Hi matteo,
MODIFIED
here is an approximate way to do this. The code below stays with the entire frequency array, rather than cutting it in half, taking real & imaginary parts, multiplying by 2 etc, which I find to be prone to error, at least for me. I did use fftshift to shift zero frequency to the center of the corresponding frequency array. N is assumed to be even.
Shifting the time domain signal x(t) to x(t-t0) involves multiplying the fourier transform by a factor
exp(-2*pi*i*f*t0) [1]
in the frequency domain.
If y = fft(x), then the contribution of the fundamental is
y(ip)*exp(2*pi*i*f(ip)*t) + y(im)*exp(2*pi*i*f(im)*t)
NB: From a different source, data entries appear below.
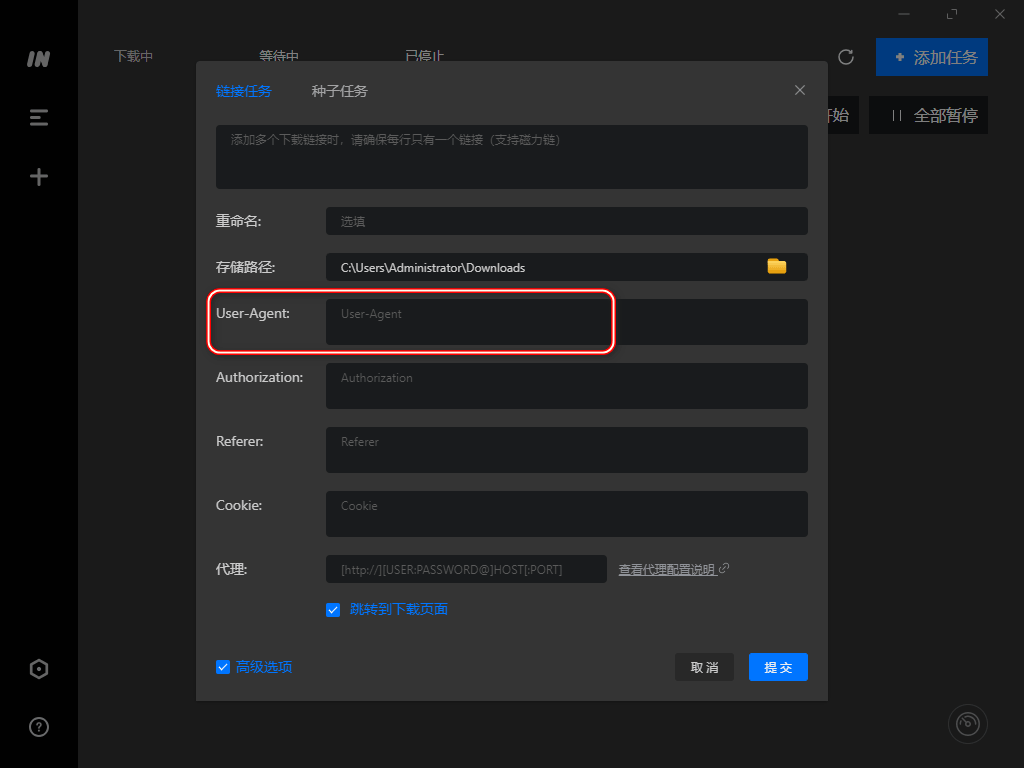The image size is (1024, 768).
Task: Click the plus icon in the sidebar
Action: 38,176
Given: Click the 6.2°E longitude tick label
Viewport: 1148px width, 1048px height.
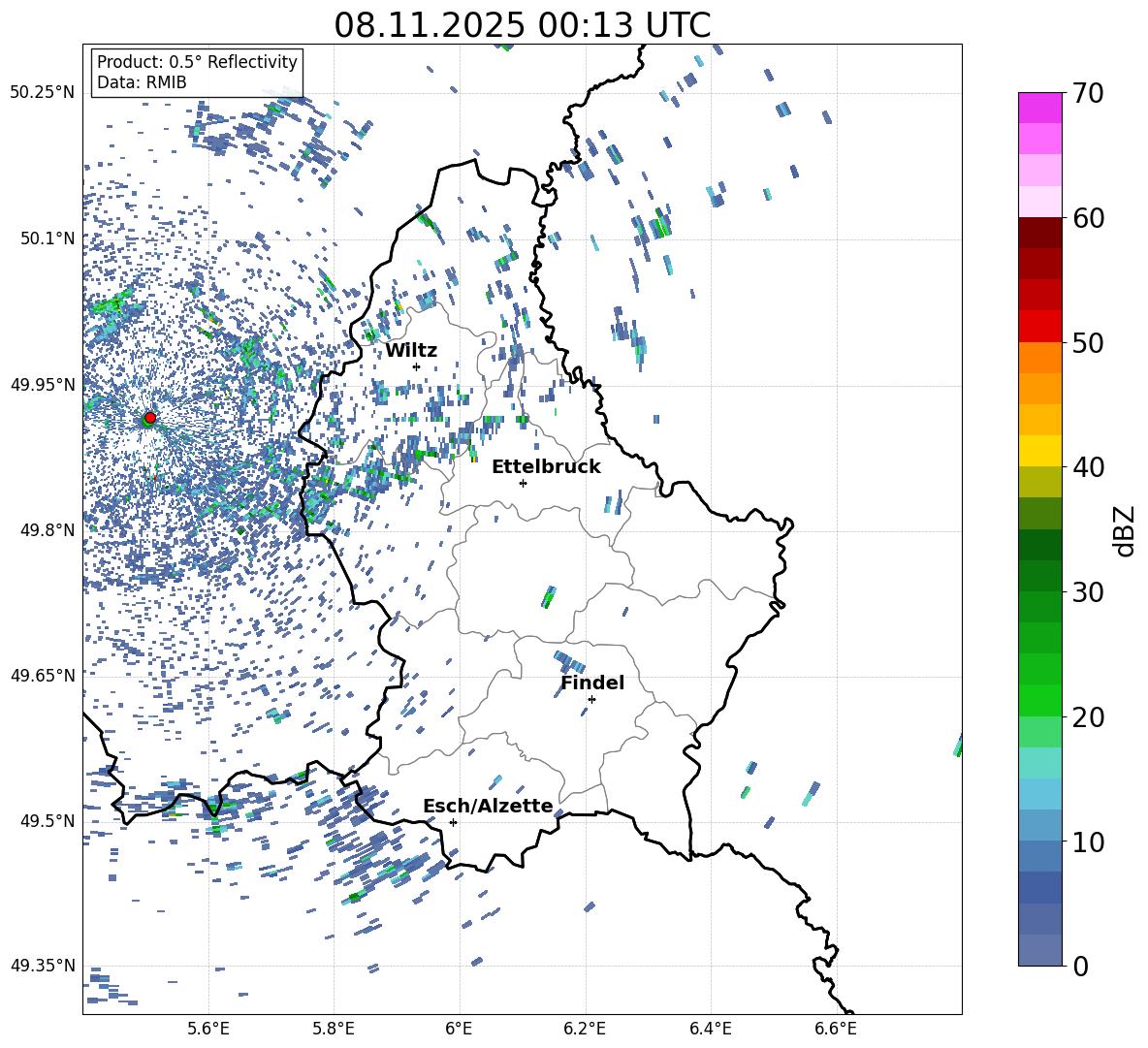Looking at the screenshot, I should coord(585,1028).
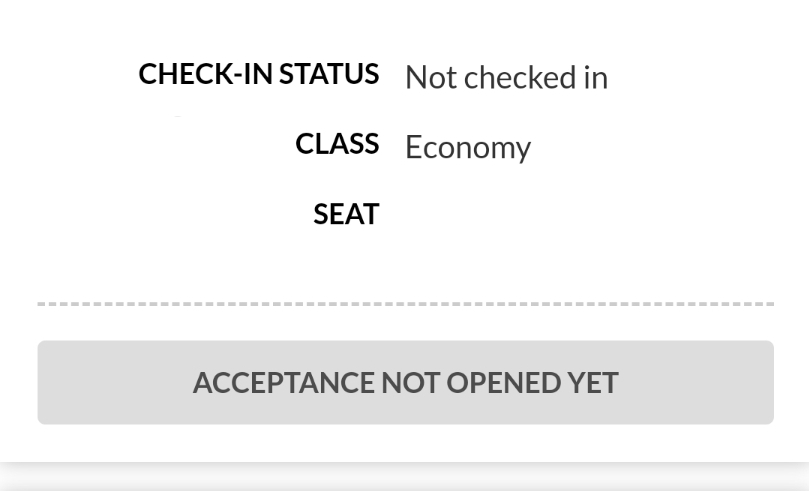Click the dashed divider line
Image resolution: width=809 pixels, height=491 pixels.
(406, 304)
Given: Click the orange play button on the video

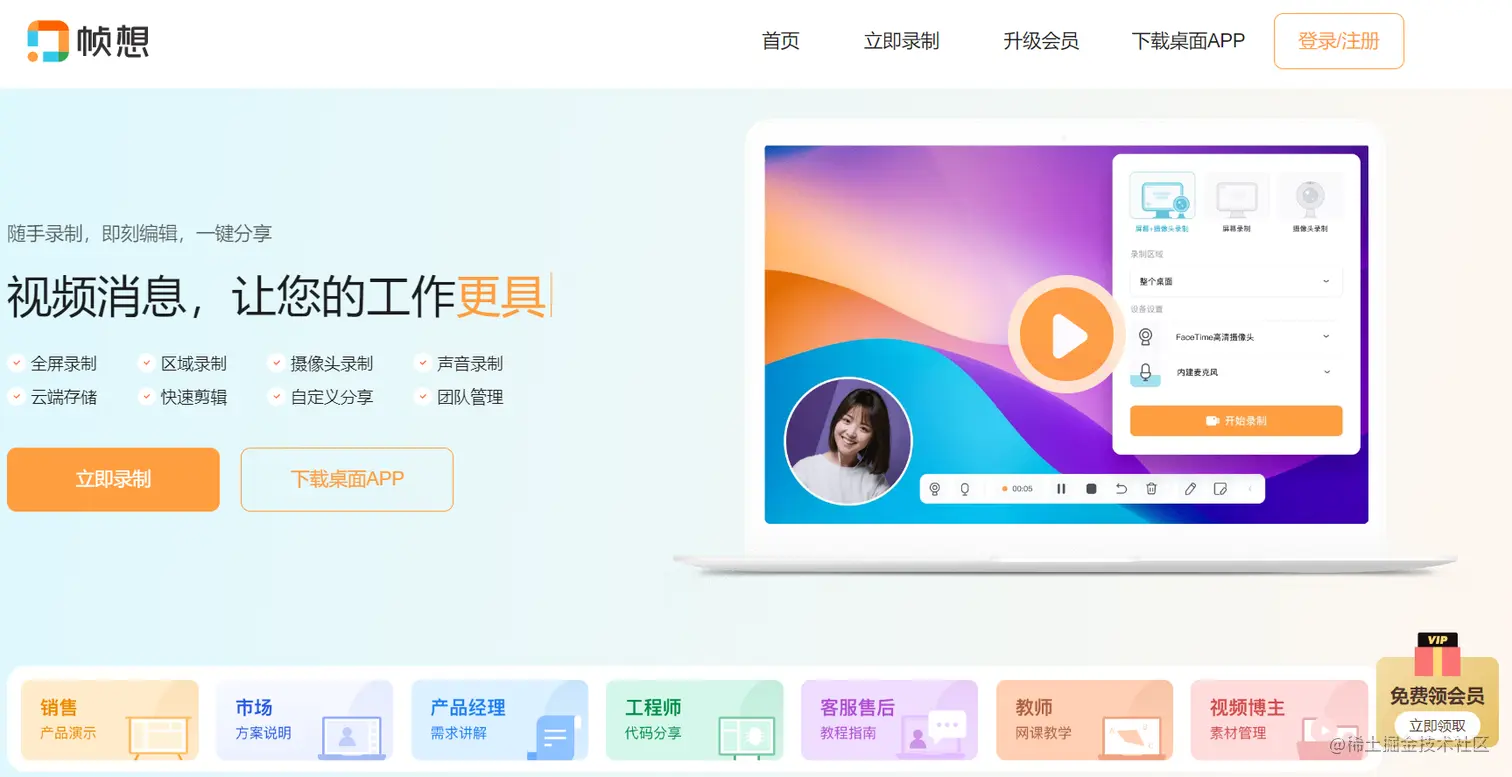Looking at the screenshot, I should tap(1067, 336).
where y(ip) is the amplitude at the the first fundamental positive frequency f(ip), and y(im) is the amplitude at the first fundamental negative frequency f(im) = -f(ip). For a real signal x(t), y(ip) and y(im) are complex conjugates. To get a pure cosine wave with no sine contribution, y(ip) and y(im) have to be real. So one can find the phase of y(ip) and multiply the y array by [1] in such a way that the phase factor
exp(-2*pi*i*f(ip)*t0)
eliminates the phase in y(ip) and also y(im). Then transform back. To obtain a negative cosine wave which is close to what you started with, you can add pi to angle(y(ip)).
The fft is associated with a time array with equally spaced points, with spacing denoted by delt. The problem with the method is that things work out perfectly only if t0 is an exact multiple of delt (so that you are translating the waveform by an exact number of time steps). That is hardly ever going to be the case, and if it is not then you get an approximate solution that is probably not too bad if N is large. But even then it can have problems.
In the code I arbitrarily assumed a sampling frequency of 1 kHz although the value chosen for fs does not affect the result.
x = Current_per.Data'; % transpose
n = 14970;
fs = 1000;
delt = 1/fs;
delf = fs/n;
t = (0:n-1)*delt;
f = (-n/2:n/2-1)*delf;
y = fftshift(fft(x))/n;
i0 = n/2+1;
ip = i0+1;
im = i0-1;
first_fund = y(ip)*exp(2*pi*i*f(ip)*t) + y(im)*exp(2*pi*i*f(im)*t);
figure(4)
plot(t,x,t,first_fund) % same as what you have
t0 = (angle(y(ip))/(2*pi*f(ip)))
y1 = y.*exp(-2*pi*i*f*t0); % y1(ip) and y1(im) are real.
y1(1) = real(y1(1)); % band aid fix
x1 = n*(ifft(ifftshift(y1))); % approx. circularly shifted signal
first_fund1 = y1(ip)*exp(2*pi*i*f(ip)*t) + y1(im)*exp(2*pi*i*f(im)*t);
figure (5)
plot(t,x1,t,first_fund1)
In the shifted y array, y(1) is the nyquist frequency. Aside from the dc term it is the only frequency that does not pair up with another frequency in the [positive f, negative f] sense. To obtain a real result when going back to the time domain, this term should be real, but when t0 is not an exact multiple of delt it is not. The band aid fix is an approximation that removes the imaginary part.